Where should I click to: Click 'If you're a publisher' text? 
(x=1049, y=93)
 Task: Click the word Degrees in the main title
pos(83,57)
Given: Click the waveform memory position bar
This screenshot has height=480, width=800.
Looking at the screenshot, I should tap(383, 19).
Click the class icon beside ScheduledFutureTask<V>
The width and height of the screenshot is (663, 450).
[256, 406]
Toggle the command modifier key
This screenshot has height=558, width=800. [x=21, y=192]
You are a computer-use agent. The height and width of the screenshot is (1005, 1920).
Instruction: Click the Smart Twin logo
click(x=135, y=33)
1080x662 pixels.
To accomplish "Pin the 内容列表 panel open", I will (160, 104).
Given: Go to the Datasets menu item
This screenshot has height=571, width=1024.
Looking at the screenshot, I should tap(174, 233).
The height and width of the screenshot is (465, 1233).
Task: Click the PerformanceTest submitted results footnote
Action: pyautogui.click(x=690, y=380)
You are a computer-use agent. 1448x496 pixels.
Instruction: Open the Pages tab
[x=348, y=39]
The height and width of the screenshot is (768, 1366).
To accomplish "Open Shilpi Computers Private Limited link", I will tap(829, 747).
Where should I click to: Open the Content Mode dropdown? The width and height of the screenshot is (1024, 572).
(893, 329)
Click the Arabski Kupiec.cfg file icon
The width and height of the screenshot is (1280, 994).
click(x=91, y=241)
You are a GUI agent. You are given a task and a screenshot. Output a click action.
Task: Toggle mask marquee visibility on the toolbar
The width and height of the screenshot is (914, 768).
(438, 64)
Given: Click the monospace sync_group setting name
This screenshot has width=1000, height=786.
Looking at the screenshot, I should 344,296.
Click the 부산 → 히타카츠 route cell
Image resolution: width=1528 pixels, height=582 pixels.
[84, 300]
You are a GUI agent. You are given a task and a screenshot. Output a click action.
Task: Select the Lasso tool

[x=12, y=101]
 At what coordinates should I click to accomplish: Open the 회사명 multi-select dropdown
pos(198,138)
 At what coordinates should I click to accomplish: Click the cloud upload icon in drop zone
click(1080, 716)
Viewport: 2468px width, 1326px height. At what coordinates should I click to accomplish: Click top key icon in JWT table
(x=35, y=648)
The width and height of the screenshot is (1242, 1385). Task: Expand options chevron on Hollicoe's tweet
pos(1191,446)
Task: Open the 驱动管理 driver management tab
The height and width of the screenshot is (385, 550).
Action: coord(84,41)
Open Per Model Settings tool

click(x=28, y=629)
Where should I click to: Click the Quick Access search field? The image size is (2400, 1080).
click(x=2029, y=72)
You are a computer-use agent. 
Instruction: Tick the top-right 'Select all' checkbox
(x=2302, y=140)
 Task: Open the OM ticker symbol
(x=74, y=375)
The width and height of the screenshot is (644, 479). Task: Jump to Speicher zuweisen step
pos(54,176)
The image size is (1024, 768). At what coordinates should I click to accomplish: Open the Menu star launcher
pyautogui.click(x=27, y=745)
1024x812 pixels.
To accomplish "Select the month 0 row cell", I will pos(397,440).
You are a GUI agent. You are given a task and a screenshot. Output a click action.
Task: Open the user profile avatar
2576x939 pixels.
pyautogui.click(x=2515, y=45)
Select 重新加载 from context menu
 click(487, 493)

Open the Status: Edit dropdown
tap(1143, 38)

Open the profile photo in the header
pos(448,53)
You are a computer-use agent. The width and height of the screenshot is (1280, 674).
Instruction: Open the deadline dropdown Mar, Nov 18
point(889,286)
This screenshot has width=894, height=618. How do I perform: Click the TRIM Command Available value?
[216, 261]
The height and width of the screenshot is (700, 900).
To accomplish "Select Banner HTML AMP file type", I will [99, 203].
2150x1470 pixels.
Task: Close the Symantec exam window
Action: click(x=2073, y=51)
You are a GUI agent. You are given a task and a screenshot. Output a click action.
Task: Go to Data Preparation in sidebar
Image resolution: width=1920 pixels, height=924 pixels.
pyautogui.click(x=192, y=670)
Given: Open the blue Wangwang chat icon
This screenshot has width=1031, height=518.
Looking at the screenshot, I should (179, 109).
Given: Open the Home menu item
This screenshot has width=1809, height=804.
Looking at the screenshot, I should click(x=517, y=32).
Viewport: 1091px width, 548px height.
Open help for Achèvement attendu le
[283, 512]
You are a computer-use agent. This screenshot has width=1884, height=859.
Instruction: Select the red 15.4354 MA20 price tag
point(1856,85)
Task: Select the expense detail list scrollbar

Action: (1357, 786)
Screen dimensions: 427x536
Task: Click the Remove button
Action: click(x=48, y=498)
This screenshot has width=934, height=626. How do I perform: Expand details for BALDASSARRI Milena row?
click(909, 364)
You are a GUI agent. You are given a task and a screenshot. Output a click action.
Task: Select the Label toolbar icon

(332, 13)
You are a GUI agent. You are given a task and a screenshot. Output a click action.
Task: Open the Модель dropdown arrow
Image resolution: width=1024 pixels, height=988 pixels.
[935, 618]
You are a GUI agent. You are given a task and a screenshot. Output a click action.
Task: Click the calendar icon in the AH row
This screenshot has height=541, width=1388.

**STATED GOAL**
Return, verbatim, the lines of the rows above from the line containing "1024x812 pixels." through the line containing "pos(448,53)", with both of those lines included.

**ANSWER BELOW**
1024x812 pixels.
To accomplish "Select the month 0 row cell", I will pos(397,440).
You are a GUI agent. You are given a task and a screenshot. Output a click action.
Task: Open the user profile avatar
2576x939 pixels.
pyautogui.click(x=2515, y=45)
Select 重新加载 from context menu
 click(487, 493)

Open the Status: Edit dropdown
tap(1143, 38)

Open the profile photo in the header
pos(448,53)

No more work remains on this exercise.